Within the entries below, the lines from the one with "The height and width of the screenshot is (406, 567)." through the one with "Toggle the BP" are to be set down exactly, both ends kept.
[Record excerpts]
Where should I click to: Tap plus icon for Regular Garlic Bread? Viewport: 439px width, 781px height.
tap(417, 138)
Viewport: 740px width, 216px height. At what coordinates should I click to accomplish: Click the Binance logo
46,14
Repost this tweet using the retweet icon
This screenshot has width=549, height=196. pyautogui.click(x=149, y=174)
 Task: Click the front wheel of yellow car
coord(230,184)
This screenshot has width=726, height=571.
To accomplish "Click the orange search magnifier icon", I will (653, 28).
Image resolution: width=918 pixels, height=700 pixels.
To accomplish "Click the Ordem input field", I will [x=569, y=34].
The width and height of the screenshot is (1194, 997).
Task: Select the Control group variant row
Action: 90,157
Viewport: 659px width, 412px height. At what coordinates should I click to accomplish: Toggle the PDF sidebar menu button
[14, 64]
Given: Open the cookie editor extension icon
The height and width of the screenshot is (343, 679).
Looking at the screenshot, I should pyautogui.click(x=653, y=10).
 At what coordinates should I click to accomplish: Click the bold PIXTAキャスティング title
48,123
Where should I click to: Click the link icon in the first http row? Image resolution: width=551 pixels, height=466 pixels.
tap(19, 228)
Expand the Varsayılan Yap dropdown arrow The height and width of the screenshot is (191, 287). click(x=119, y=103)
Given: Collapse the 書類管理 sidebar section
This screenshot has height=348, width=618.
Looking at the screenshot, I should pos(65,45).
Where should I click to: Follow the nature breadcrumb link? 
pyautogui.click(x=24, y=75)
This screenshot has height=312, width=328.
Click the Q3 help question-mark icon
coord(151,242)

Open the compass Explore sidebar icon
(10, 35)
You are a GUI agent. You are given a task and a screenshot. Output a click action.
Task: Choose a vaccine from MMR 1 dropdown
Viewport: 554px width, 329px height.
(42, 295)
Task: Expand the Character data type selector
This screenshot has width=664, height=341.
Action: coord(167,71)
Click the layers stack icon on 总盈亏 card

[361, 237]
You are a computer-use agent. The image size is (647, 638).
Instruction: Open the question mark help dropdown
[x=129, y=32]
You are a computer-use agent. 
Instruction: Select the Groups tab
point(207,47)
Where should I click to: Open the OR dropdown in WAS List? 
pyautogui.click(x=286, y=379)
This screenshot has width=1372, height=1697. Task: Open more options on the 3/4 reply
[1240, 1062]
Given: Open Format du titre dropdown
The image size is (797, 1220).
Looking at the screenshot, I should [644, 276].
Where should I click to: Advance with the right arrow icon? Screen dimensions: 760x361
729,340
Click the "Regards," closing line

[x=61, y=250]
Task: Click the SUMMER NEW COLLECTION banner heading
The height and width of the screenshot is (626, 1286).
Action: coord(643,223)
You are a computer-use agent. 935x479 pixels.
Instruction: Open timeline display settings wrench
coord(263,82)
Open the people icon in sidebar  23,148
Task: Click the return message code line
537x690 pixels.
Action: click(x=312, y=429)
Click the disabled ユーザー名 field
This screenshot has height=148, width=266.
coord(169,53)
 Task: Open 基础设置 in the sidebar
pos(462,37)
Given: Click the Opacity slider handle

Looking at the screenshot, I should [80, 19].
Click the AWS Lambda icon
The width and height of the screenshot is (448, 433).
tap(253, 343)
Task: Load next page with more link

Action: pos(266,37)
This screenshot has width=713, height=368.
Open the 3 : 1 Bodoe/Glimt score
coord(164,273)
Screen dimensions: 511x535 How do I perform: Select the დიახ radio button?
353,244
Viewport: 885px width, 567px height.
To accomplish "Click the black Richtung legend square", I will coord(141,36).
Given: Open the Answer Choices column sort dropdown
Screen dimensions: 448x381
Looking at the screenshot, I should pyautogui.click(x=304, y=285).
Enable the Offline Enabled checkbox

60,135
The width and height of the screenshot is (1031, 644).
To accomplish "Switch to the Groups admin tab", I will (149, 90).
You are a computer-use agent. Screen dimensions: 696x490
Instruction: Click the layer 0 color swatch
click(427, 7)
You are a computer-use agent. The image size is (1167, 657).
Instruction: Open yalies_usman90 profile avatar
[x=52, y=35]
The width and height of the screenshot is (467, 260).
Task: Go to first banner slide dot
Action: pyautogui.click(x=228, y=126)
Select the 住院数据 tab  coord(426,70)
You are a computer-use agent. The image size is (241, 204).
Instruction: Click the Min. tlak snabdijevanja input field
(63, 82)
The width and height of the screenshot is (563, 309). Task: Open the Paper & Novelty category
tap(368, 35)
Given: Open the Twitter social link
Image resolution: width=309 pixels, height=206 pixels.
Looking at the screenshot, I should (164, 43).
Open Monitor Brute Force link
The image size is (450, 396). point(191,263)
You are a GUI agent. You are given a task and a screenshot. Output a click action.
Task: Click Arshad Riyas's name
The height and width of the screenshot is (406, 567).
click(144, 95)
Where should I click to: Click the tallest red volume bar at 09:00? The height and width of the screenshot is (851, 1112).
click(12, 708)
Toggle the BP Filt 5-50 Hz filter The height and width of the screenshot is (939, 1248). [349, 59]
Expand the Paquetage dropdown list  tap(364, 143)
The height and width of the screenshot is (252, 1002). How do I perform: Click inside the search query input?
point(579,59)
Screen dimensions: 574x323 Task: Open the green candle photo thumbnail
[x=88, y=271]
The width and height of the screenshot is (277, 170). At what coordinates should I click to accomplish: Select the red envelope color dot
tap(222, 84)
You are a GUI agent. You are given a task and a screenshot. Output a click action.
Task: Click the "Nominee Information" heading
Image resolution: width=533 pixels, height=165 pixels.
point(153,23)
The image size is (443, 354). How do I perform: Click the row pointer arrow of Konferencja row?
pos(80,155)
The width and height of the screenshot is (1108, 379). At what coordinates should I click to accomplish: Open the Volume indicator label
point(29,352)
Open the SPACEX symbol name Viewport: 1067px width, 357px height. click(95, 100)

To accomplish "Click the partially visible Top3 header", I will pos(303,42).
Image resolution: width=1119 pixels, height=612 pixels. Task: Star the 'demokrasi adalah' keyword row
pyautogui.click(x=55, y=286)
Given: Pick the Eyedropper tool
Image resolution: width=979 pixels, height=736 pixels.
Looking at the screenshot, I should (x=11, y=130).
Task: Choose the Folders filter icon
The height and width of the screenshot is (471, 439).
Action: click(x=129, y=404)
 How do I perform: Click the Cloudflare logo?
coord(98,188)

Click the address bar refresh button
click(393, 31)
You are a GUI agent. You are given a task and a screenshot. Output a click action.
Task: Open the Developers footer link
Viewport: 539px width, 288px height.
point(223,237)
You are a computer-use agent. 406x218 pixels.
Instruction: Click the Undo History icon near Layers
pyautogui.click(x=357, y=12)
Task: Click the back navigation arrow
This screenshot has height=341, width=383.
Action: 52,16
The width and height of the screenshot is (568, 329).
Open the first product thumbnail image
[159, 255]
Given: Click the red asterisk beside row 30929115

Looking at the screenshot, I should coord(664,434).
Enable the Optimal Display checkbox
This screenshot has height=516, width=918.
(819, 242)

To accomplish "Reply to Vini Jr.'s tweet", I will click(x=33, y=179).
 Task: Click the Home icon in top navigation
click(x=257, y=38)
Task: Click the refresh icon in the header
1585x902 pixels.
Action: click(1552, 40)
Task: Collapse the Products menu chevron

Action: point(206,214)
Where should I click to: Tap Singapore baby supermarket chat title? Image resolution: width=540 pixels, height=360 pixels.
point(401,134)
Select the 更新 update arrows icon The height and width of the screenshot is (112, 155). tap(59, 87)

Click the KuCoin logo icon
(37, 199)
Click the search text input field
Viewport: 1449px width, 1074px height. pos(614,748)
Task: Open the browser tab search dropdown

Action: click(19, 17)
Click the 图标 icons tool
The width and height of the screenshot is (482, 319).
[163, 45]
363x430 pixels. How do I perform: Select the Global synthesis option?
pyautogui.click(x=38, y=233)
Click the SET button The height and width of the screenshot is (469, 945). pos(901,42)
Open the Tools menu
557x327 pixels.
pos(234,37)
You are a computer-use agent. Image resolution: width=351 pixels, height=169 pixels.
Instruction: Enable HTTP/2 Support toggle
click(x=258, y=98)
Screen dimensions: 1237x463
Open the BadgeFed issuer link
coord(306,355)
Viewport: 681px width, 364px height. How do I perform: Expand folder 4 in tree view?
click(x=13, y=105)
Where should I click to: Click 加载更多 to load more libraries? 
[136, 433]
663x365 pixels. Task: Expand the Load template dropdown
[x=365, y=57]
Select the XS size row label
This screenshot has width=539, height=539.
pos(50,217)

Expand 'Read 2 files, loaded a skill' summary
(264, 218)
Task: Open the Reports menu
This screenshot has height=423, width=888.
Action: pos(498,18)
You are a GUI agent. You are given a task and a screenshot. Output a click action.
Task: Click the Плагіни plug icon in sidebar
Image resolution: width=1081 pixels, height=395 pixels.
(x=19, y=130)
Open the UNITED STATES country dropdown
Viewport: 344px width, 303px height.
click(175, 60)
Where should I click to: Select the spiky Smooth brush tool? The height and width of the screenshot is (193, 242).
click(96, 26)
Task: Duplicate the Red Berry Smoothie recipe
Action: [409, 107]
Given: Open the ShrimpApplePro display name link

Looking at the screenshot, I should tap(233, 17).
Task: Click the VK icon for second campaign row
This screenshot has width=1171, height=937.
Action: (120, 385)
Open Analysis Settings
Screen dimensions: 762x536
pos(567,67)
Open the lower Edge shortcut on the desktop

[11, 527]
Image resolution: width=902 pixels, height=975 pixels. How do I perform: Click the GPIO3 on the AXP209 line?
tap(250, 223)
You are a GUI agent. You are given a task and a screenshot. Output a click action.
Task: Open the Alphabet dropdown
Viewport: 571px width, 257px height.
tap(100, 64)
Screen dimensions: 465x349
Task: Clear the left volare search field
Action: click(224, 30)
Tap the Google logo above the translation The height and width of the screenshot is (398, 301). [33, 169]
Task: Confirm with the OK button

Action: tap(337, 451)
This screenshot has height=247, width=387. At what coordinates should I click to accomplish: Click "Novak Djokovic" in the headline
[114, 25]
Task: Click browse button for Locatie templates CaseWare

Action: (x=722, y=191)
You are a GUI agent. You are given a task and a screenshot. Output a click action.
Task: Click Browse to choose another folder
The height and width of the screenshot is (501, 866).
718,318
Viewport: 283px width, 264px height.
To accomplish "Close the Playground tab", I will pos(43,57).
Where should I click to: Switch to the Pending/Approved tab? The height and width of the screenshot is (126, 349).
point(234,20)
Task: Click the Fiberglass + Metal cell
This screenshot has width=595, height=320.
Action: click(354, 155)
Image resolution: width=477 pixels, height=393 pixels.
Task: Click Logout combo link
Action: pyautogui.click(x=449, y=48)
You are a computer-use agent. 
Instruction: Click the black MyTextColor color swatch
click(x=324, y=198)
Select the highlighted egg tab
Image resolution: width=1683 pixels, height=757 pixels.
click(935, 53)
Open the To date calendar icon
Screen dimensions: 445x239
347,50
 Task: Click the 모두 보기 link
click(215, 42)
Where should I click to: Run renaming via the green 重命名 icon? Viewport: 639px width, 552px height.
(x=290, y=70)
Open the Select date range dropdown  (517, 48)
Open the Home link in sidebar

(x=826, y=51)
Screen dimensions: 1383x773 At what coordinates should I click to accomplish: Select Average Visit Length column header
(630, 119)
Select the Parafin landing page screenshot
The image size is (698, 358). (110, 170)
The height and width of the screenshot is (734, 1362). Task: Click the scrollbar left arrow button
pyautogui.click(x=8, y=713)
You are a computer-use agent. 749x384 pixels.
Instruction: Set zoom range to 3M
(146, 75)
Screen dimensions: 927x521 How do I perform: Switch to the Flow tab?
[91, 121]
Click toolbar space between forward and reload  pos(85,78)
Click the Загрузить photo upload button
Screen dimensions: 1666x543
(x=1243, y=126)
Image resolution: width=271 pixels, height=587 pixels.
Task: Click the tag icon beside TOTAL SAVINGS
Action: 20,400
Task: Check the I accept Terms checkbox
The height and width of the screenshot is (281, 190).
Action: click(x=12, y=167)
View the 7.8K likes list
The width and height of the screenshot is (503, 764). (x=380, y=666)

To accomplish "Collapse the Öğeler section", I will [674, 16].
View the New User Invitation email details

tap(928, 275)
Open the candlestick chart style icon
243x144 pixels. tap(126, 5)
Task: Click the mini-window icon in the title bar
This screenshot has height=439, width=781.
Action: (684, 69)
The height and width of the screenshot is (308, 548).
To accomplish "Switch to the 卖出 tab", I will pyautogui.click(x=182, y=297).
[/Record excerpts]
▸ **Response to the exercise**:
The height and width of the screenshot is (406, 567).
click(144, 95)
Where should I click to: Click the tallest red volume bar at 09:00? The height and width of the screenshot is (851, 1112).
click(12, 708)
Toggle the BP Filt 5-50 Hz filter The height and width of the screenshot is (939, 1248). [349, 59]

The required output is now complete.